The world of music has seen its share of triumphs and tragedies, and the untimely death of Brent Mydland, the talented keyboardist of the Grateful Dead, remains a somber chapter in the band's history.
Brent Mydland, the accomplished keyboardist and vocalist best known for his tenure with the Grateful Dead, passed away on July 26, 1990. His death marked the end of an era for the iconic band and left a void in the hearts of fans who had come to appreciate his distinctive musical contributions.
In this article, we delve into the details surrounding Brent Mydland's death and the impact it had on the legendary rock band.
Who was Brent Mydland?
Before delving into the circumstances of his death, it's essential to appreciate Brent Mydland's musical journey. Born on October 21, 1952, in Munich, Germany, Mydland joined the Grateful Dead in 1979, bringing his exceptional keyboard skills and vocal prowess to the iconic band.
Mydland began playing music in elementary school while growing up in Concord, California. He joined Bobby and the Midnites with Bob Weir and jazz veterans Billy Cobham and Alphonso Johnson after graduating, playing with some ensembles and recording one album with Silver.
This resulted in an invitation to join the Dead in 1979, taking the place of Keith Godchaux, who had opted to depart. Mydland immediately rose to prominence in the Dead, playing a range of keyboards, including the Hammond organ and different synthesizers, and regularly singing.
He contributed to numerous tracks on the band's studio albums that were released when he was a member.
How did Brent Mydland Die?
Brent Mydland died on July 26, 1990, at his home in Lafayette, California, shortly after finishing the Grateful Dead's summer tour. According to an autopsy by the Contra Costa Coroner's office, Mydland died from acute cocaine and morphine intoxication.

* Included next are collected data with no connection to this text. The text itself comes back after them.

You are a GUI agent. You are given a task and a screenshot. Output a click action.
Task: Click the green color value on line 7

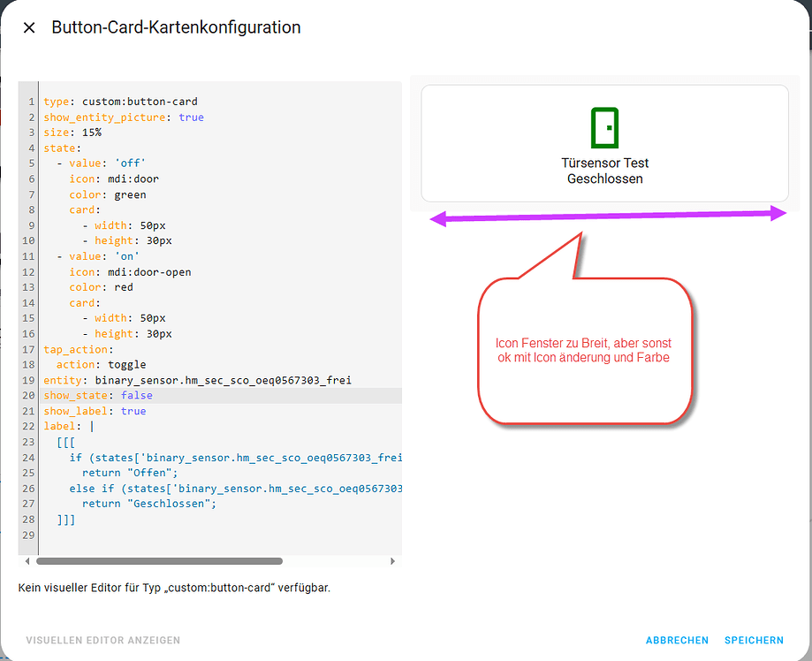coord(130,194)
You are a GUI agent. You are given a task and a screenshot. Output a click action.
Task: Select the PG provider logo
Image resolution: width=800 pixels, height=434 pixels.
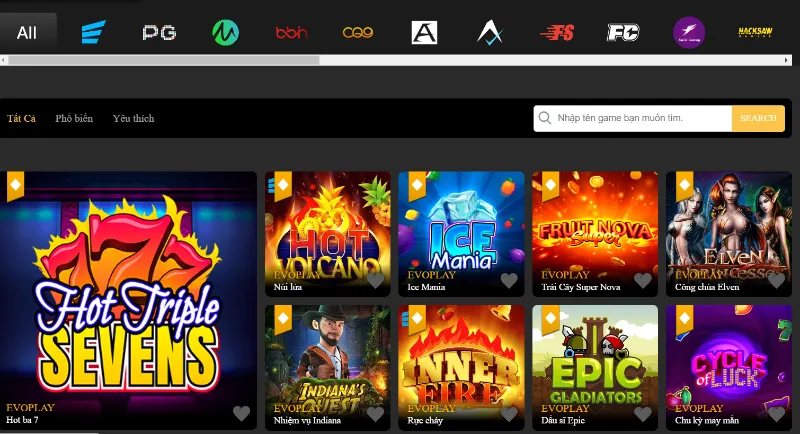[159, 33]
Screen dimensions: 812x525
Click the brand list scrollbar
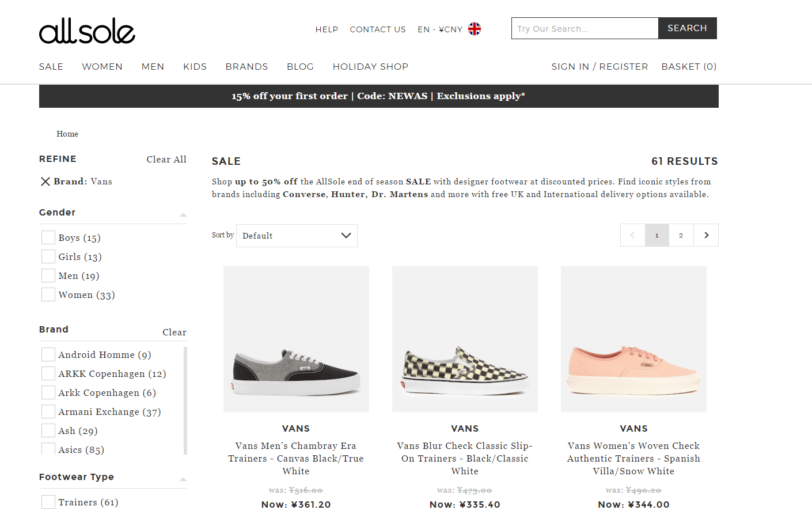(185, 401)
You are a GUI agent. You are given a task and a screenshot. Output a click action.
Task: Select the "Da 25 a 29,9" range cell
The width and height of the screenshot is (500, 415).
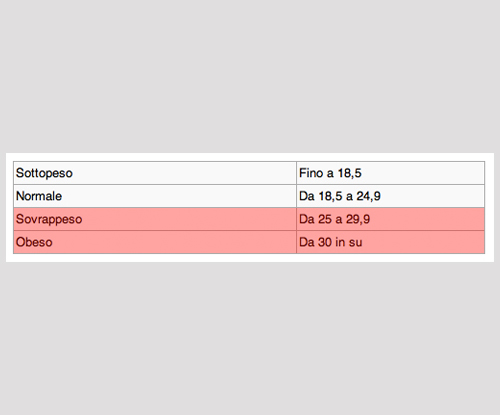[391, 219]
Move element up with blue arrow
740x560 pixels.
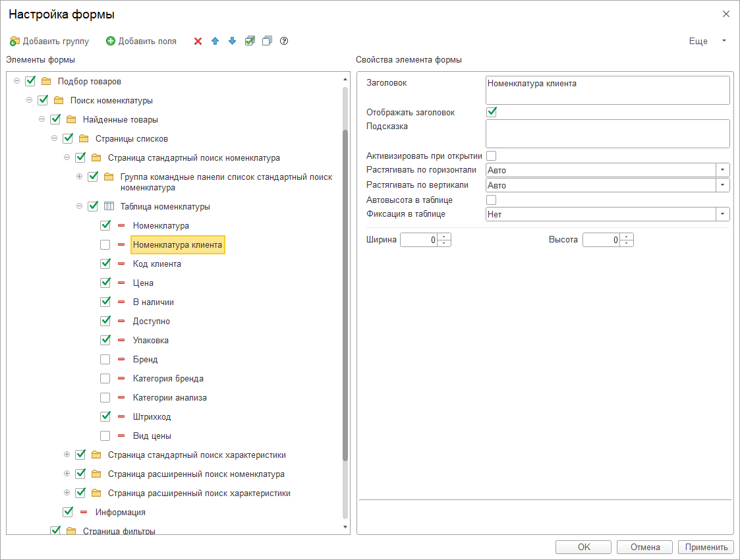tap(215, 42)
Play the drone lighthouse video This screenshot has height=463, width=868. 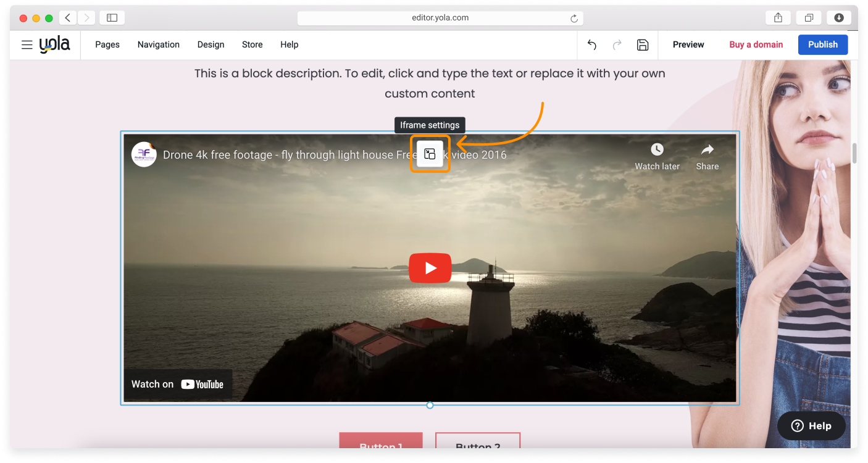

According to Contra Costa County Coroner Richard Rainey, “Toxicology tests reveal lethal levels of morphine and cocaine in the blood,” a combination “commonly referred to as a speedball.'”
He was the third Dead keyboardist to die (after founding members Ron “Pigpen” McKernan in 1973 and Keith Godchaux in 1980); Garcia described Mydland's death as “crushing,” and it marked the end of an era in the band's history.
Mydland is buried at Oakmont Memorial Park in Lafayette, California.